> **TASK BRIEF**: Make an exact copy of every record that follows.

> **EXTRACTED DATA**:
********************
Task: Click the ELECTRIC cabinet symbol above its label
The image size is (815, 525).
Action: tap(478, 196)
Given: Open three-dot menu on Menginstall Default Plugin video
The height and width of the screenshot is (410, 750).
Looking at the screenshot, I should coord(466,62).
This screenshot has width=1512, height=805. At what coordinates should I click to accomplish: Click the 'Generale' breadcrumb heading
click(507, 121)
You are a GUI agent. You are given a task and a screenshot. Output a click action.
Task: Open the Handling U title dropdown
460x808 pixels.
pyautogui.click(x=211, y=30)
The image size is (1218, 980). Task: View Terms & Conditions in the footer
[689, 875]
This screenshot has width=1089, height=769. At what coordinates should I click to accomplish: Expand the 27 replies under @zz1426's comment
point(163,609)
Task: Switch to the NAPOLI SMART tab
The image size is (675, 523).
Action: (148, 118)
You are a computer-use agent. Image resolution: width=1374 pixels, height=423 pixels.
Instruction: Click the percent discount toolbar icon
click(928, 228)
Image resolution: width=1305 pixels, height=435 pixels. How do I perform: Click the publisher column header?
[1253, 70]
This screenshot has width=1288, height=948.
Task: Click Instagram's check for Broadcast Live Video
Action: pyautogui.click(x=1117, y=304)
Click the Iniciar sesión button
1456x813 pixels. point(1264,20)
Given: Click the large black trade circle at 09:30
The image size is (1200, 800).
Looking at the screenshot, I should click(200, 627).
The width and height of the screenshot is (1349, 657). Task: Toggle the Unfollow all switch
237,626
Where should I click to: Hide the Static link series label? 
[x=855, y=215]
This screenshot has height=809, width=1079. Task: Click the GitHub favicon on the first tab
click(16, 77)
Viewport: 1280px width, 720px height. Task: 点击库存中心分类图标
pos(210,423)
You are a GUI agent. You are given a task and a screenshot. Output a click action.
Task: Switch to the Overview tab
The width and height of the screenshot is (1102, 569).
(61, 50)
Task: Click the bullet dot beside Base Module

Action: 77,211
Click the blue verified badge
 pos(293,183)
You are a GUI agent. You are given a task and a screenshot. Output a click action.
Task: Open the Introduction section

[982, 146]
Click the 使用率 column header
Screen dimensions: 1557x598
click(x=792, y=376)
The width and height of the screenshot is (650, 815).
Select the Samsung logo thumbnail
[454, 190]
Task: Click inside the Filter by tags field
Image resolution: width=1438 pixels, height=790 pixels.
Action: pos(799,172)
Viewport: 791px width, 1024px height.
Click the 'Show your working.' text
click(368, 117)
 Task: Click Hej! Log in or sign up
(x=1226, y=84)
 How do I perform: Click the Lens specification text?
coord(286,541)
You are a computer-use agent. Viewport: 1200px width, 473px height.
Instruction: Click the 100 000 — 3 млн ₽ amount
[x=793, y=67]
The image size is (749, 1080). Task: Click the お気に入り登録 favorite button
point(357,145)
********************
> **TASK OUTPUT**:
Task: Click the ELECTRIC cabinet symbol above its label
The image size is (815, 525).
Action: tap(478, 196)
Given: Open three-dot menu on Menginstall Default Plugin video
The height and width of the screenshot is (410, 750).
Looking at the screenshot, I should coord(466,62).
This screenshot has width=1512, height=805. At what coordinates should I click to accomplish: Click the 'Generale' breadcrumb heading
click(507, 121)
You are a GUI agent. You are given a task and a screenshot. Output a click action.
Task: Open the Handling U title dropdown
460x808 pixels.
pyautogui.click(x=211, y=30)
The image size is (1218, 980). Task: View Terms & Conditions in the footer
[689, 875]
This screenshot has width=1089, height=769. At what coordinates should I click to accomplish: Expand the 27 replies under @zz1426's comment
point(163,609)
Task: Switch to the NAPOLI SMART tab
The image size is (675, 523).
Action: (148, 118)
You are a computer-use agent. Image resolution: width=1374 pixels, height=423 pixels.
Instruction: Click the percent discount toolbar icon
click(928, 228)
Image resolution: width=1305 pixels, height=435 pixels. How do I perform: Click the publisher column header?
[1253, 70]
This screenshot has width=1288, height=948.
Task: Click Instagram's check for Broadcast Live Video
Action: pyautogui.click(x=1117, y=304)
Click the Iniciar sesión button
1456x813 pixels. point(1264,20)
Given: Click the large black trade circle at 09:30
The image size is (1200, 800).
Looking at the screenshot, I should click(200, 627).
The width and height of the screenshot is (1349, 657). Task: Toggle the Unfollow all switch
237,626
Where should I click to: Hide the Static link series label? 
[x=855, y=215]
This screenshot has height=809, width=1079. Task: Click the GitHub favicon on the first tab
click(16, 77)
Viewport: 1280px width, 720px height. Task: 点击库存中心分类图标
pos(210,423)
You are a GUI agent. You are given a task and a screenshot. Output a click action.
Task: Switch to the Overview tab
The width and height of the screenshot is (1102, 569).
(61, 50)
Task: Click the bullet dot beside Base Module

Action: 77,211
Click the blue verified badge
 pos(293,183)
You are a GUI agent. You are given a task and a screenshot. Output a click action.
Task: Open the Introduction section

[982, 146]
Click the 使用率 column header
Screen dimensions: 1557x598
click(x=792, y=376)
The width and height of the screenshot is (650, 815).
Select the Samsung logo thumbnail
[454, 190]
Task: Click inside the Filter by tags field
Image resolution: width=1438 pixels, height=790 pixels.
Action: pos(799,172)
Viewport: 791px width, 1024px height.
Click the 'Show your working.' text
click(368, 117)
 Task: Click Hej! Log in or sign up
(x=1226, y=84)
 How do I perform: Click the Lens specification text?
coord(286,541)
You are a computer-use agent. Viewport: 1200px width, 473px height.
Instruction: Click the 100 000 — 3 млн ₽ amount
[x=793, y=67]
The image size is (749, 1080). Task: Click the お気に入り登録 favorite button
point(357,145)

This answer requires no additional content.